ECB Rate Hike Gun is Locked and Loaded

April 6, 2011

Since the March policy meeting five weeks ago, ECB officials have painstakingly prepared markets for a rate hike on April 7, which presumably will be 25 basis points in size.  The statement released last month used all the coded expressions that generally precede an increases.  Comments by officials subsequently have backed up the initial signals, including President Trichet’s remarks on March 21st that he had nothing to add to what the statement and his press conference responses had implied.

Euro zone data released since the March meeting also support a decision to begin normalizing rates.

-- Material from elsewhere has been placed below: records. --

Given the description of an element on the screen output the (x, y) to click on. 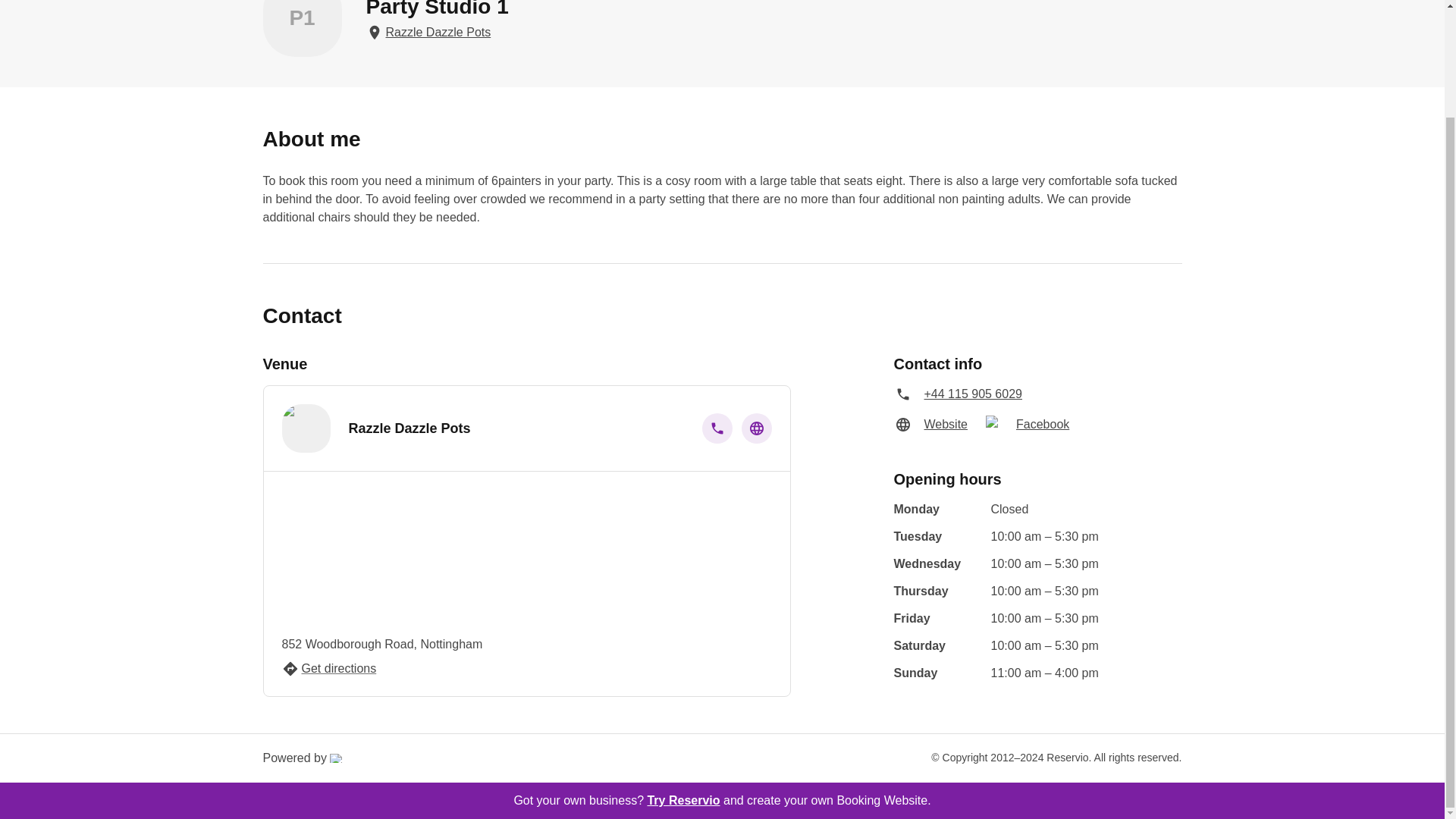
Website (945, 424)
Razzle Dazzle Pots (436, 32)
Try Reservio (682, 799)
Get directions (329, 669)
Facebook (1042, 424)
Given the description of an element on the screen output the (x, y) to click on. 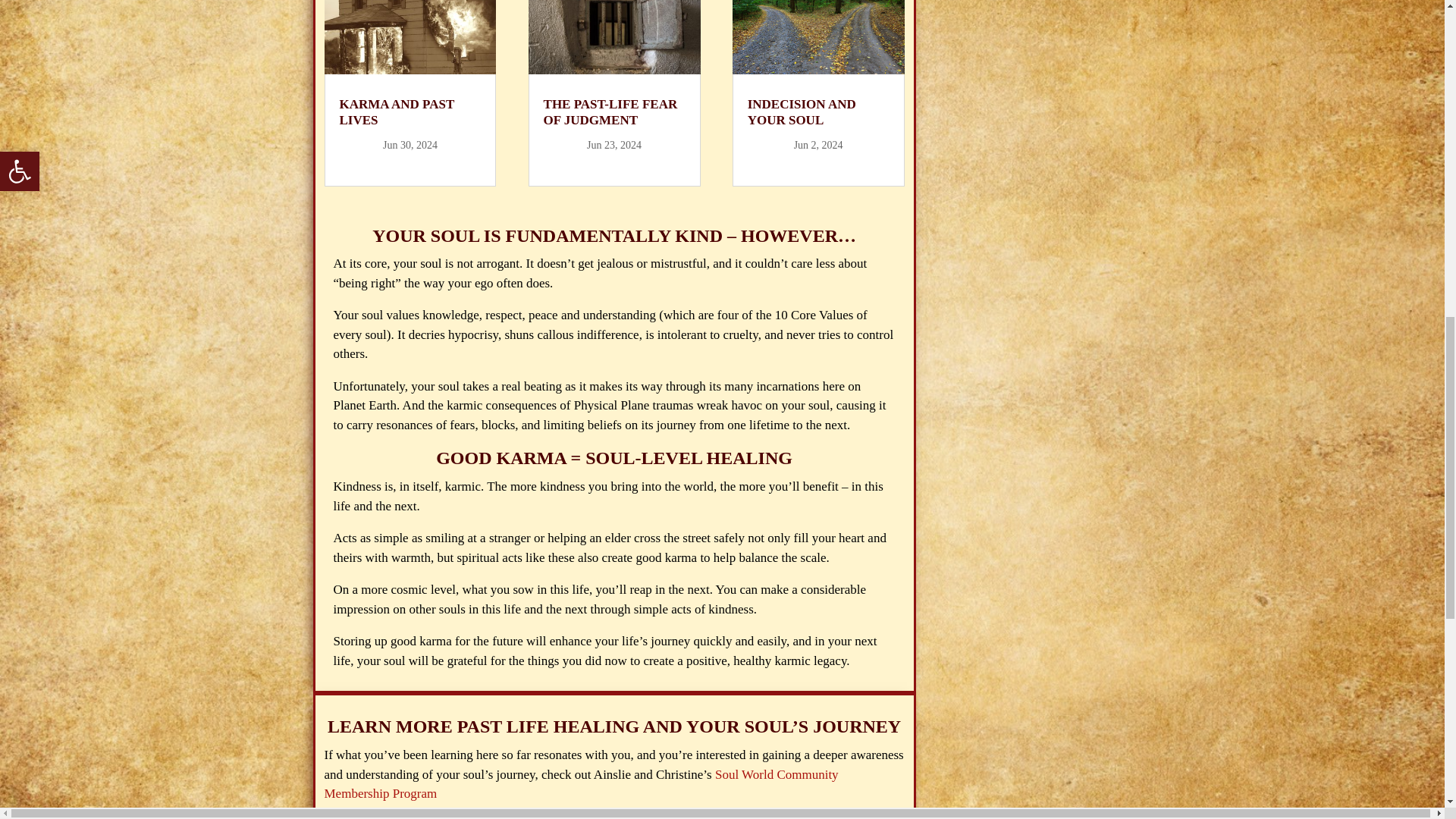
THE PAST-LIFE FEAR OF JUDGMENT (610, 111)
KARMA AND PAST LIVES (396, 111)
Soul World Community Membership Program (581, 784)
INDECISION AND YOUR SOUL (802, 111)
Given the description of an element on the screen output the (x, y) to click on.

  • CPI inflation accelerated to 2.6% in March from 2.4% in February, 1.4% in March 2010, and 0.6% in March 2009.  It averaged 1.9% per annum in the seven years between March 2003 and March 2010, which was spot on target.  2.6% now is significantly above target.
  • Producer prices rose 0.8% on month and 6.6% on year in February and at a 12.7% annualized rate over the last three reported months.
  • Price components of purchasing manager survey data indicated intensifying pressure at the input and output levels of distribution.
  • The retail purchasing managers index in March was 53.5, rebounding from February’s 49.9 and exceeding the 4Q average of 51.0.
  • The services PMI improved to 57.2 from 56.8 in February and averaged 57.9 in 1Q after 55.4 in 4Q.
  • The composite PMI points to Euroland growth of 0.7-0.8% in 1Q, more than twice as fast as seen in 4Q10.
  • Industrial production in January was 1.0% higher than the 4Q10 average level.
  • Economic sentiment printed at 107.9 in February but 107.3 in March (affected by Japan’s disaster and elevated oil costs).  The March level was 3.9 points higher than six months earlier.
  • Money and credit growth have each moved above zero and show signs of continuing to trend upward.

Although a refinancing rate increase to 1.25% will create no surprise, the move will be controversial.  Portugal, Greece and Ireland seem to be on a rendezvous with a destiny of default, and ECB tightening will aggravate strains making that outcome increasingly likely.  President Trichet has repeatedly rebutted complaints about the disparate growth trends in the common currency area with the analogy of the United States where the Fed pursues a one-size-fits-all policy for states with widely different circumstances.  His metaphor breaks down on closer examination.  There are 50 states in the United States, all of whose sovereignty is subordinate to the Federal Government’s.  The two states with the biggest GDP levels, California and Texas, have a 13.3% and 7.9% share of U.S. GDP, a combined total of 21.3%.  45 of 50 states have GDP shares of less than 4.0%.  In contrast, Germany (27.3%) and France (20.4%), which happen to be the two economies badly in need of tighter monetary policy, have a combined 47.7% of euro area GDP.  This level of concentration is so much greater than found among U.S. states as to render Trichet’s point cute but inapplicable.

Analysts hoping to find clues in what Trichet says tomorrow should take such with a grain of salt.  In December 2005 when the ECB began to raise rates in the previous tightening cycle, the move had been verbally teed up in advance just like now, and it was greeted with concern that the Euroland recovery wasn’t sufficiently developed to handle higher interest rates.  Nowadays, Trichet loves to remind his audience that the central bank, and not private analysts, had assessed the economic scene correctly then, that in fact regional recovery became much better grounded during 2006, and that officials by acting on their conscience had averted a problem of second-order inflation.  What Trichet doesn’t mention is what he said at that press conference in the way of guidance regarding future policy.  He repeatedly reiterated that officials did not mean to engage in a “series of rate hikes” and that the Council would continue to monitor medium-term inflation prospects and act accordingly as data require.  That was December 2005.  The ECB went on to implement rate hikes, all by 25 basis points, in March 2006, June 2006, August 2006, October 2006, December 2006, March 2007, June 2007, and July 2008. 

What does it really mean to not commit to multiple interest rate increases?  The future cannot be foretold with 100% certainty, so of course circumstances can change.  We saw that when Islamic terrorists bombed the World Trade Center, when Lehman Brothers collapsed, and just last month when Japan was victimized by the triple disaster of the worst earthquake in 100 years followed by a tsunami that surpassed the expectations built into the country’s renown sea walls and which then caused the most serious nuclear power accident since Chernobyl.  These were game-changing events, and usually something that extreme doesn’t occur.  Barring a comparable surprise, a rate increase from 1.0% to 1.25% is not going to prevent second-order inflation given the magnitude of the commodity price shock.  When the 23-person Governing Council votes to raise rates on Thursday, it will be the overwhelming expectation of the members that other similar tightenings will be needed to accomplish the mission.  Having had a 1.0% refinancing rate for the past 23 months, it will not suffice to space the increases out at six-month intervals.  The regional economy simply will not respond to such marginal change.  It’s duplicitous for officials to imply otherwise and that this might be an isolated one-time action.